_Texto del ejercicio_.
Y después, al prohibir que se bromease sobre el tema de esta narración.

Pero aún hay más.

En esta ocasión el mismo siervo de Dios escribió en un papel los nombres de los alumnos que en el sueño había visto heridos, de los que manejaban la espada y de los que esgrimían dos; y en­señó la lista a Don Celestino Durando, encargándole de vigilar­los. Don Durando nos proporcionó dicha lista, que tenemos ante la vista, los heridos son 13, a saber: los que probablemente no se refugiaron bajo el manto de la Virgen; los que manejaban una espada eran 17; los que esgrimían dos, se reducían a tres. Una nota al lado de un nombre indica un cambio de conducta. He­mos de observar también que el sueño, como veremos más adelante, no se refería solamente al tiempo presente, sino también al futuro.

Sobre la realidad del sueño, los mismos jóvenes fueron los me­jores testigos. Uno de ellos decía: «No creía que [San] Juan Don Bosco me co­nociese tan bien; me ha manifestado el estado de mi alma, y las tentaciones a que estoy sometido, con tal precisión, que nada po­dría añadir».

A otros dos jóvenes, a los cuales [San] Juan Don Bosco aseguraba haberlos visto con la espada, se les oyó exclamar: «¡Ah, sí, es cierto; hace tiem­po que nos hemos dado cuenta de ello; lo sabíamos!» Y cambiaron de conducta.

Un día, después del desayuno, hablaba de su sueño y tras ha­ber manifestado que algunos jóvenes se habían marchado y otros tendrían que hacerlo, para alejar las espadas de la casa, comen­zó a comentar la astucia de los tales, como él la llamaba; y a pro­pósito de ello refirió el siguiente hecho:

Un joven escribió hace poco tiempo a su casa endosando a las personas más dignas del Oratorio, como superiores y sacerdo­tes, graves calumnias e insultos.

Temiendo que [San] Juan Don Bosco pu­diese leer aquella carta, estudió y encontró la manera de que llegase a manos de sus parientes sin que nadie lo pudiese impe­dir.

Después del desayuno lo llamé; se presentó en mi habitación y tras de hacerle recapacitar sobre su falta, le pregunté el motivo que le había inducido a escribir tantas mentiras. El negó descara­damente el hecho; yo le dejé hablar, después, comenzando por la primera palabra, le repetí toda la carta.

Confundido y asustado, se arrojó llorando a mis pies, dicien­do:

—Entonces ¿mi carta no ha salido?

_Listado mostrado_.
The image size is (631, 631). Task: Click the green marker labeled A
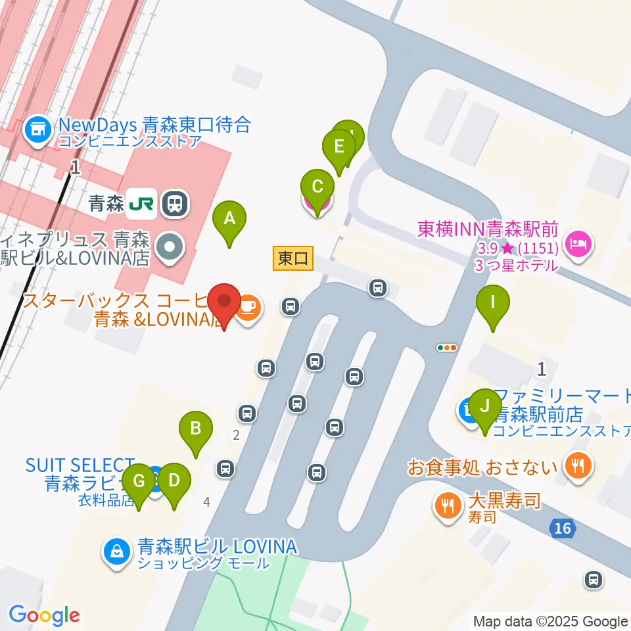(229, 219)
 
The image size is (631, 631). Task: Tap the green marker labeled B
(196, 430)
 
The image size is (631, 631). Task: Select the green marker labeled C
(317, 188)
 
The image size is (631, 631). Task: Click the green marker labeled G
(139, 482)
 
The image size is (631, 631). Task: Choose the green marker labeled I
(493, 304)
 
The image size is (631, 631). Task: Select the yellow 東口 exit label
(293, 258)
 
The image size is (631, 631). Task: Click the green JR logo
(141, 204)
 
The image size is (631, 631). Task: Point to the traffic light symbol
(447, 347)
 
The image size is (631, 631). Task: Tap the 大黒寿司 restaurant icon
(447, 505)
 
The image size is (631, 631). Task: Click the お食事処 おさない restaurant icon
(578, 467)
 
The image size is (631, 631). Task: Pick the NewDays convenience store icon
(38, 129)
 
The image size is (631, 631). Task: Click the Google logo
(44, 616)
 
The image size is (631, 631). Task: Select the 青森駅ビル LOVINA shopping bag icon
(116, 551)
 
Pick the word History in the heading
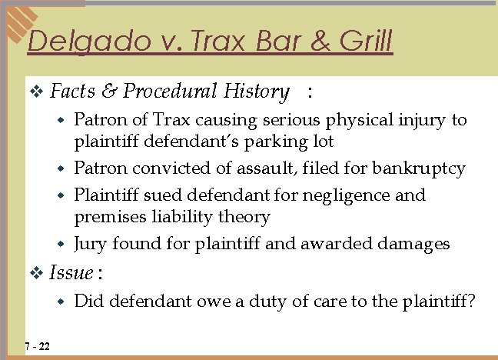pyautogui.click(x=256, y=92)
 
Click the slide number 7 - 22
pyautogui.click(x=37, y=346)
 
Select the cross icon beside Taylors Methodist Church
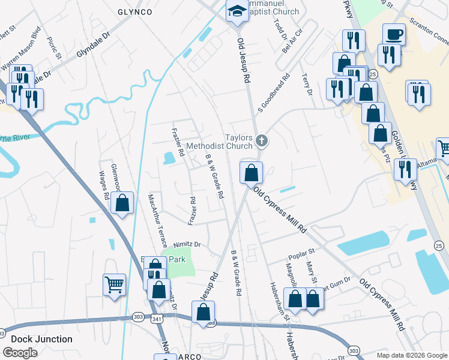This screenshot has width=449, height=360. (261, 141)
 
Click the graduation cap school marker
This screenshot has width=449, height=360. (237, 11)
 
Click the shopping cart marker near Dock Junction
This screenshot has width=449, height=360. (114, 285)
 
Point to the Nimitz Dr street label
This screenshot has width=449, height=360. (187, 245)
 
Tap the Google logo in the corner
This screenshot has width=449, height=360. (20, 352)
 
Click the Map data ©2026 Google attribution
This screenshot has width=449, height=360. (411, 355)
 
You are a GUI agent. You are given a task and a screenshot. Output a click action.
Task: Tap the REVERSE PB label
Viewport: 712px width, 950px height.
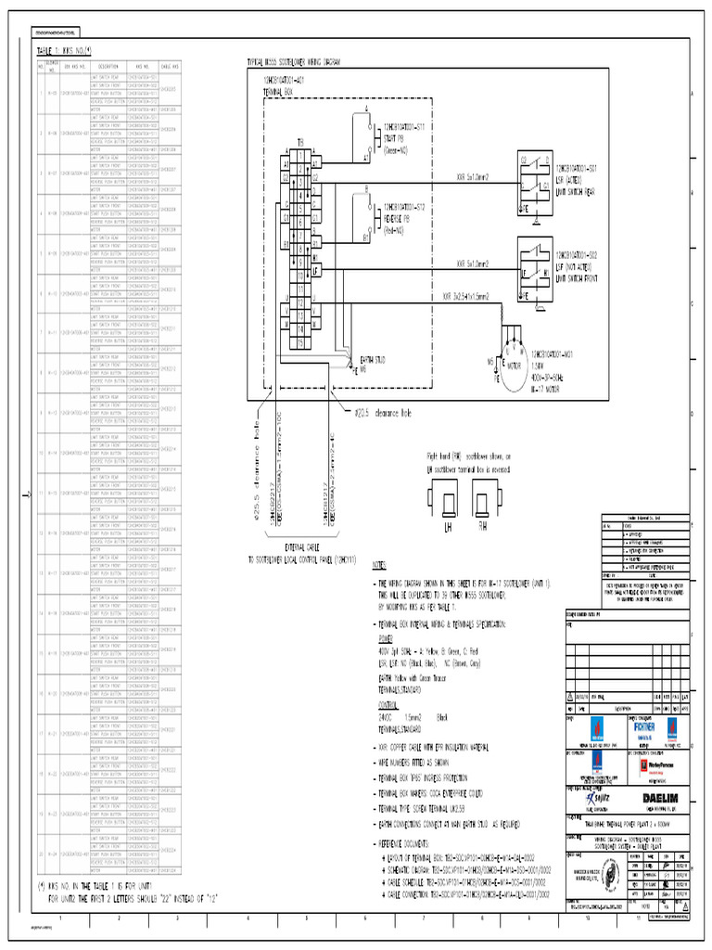click(x=400, y=212)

_Tarea propuesta 1_.
Responde estas preguntas sobre el texto del sueño de Don Bosco:
(a) ¿Cuántos heridos había en la lista que proporcionó Don Durando?
(b) ¿A quién enseñó la lista el siervo de Dios?
(c) ¿Qué hicieron los dos jóvenes a quienes [San] Juan Don Bosco aseguraba haber visto con la espada, además de exclamar?
_Tarea propuesta 2_.
¿Puedes proseguir el texto del sueño de Don Bosco a partir de la pregunta del joven con que termina?

_Tu respuesta 1_.
(a) Trece.
(b) A Don Celestino Durando.
(c) Cambiaron de conducta.

_Tu respuesta 2_.
—Sí, —le respondí—; a esta hora está en tu casa; debes pen­sar en la reparación.

Algunos preguntaron al [Santo] cómo lo había sabido; pero [San] Juan Don Bosco respondió sonriendo con una evasiva.

He aquí lo que nos dicen las Memorias Biográficas sobre uno de los personajes que intervienen en este sueño: el caballero Vallauri:

Otro personaje celoso, defensor de los propios méritos, inca­paz de admitir opiniones contrarias a las suyas, era el célebre To­más Vallauri, doctor en Bellas letras. Pariente del difunto médico Vallauri, había conocido en el domicilio de este a [San] Juan Don Bosco.

El profesor había hecho públicas algunas ideas propias, algún juicio, sobre los autores latino-cristianos, injuriándoles al asegu­rar que, siendo la finalidad de los mismos la enseñanza y defen­sa de la religión, habían descuidado e incluso adulterado la lengua.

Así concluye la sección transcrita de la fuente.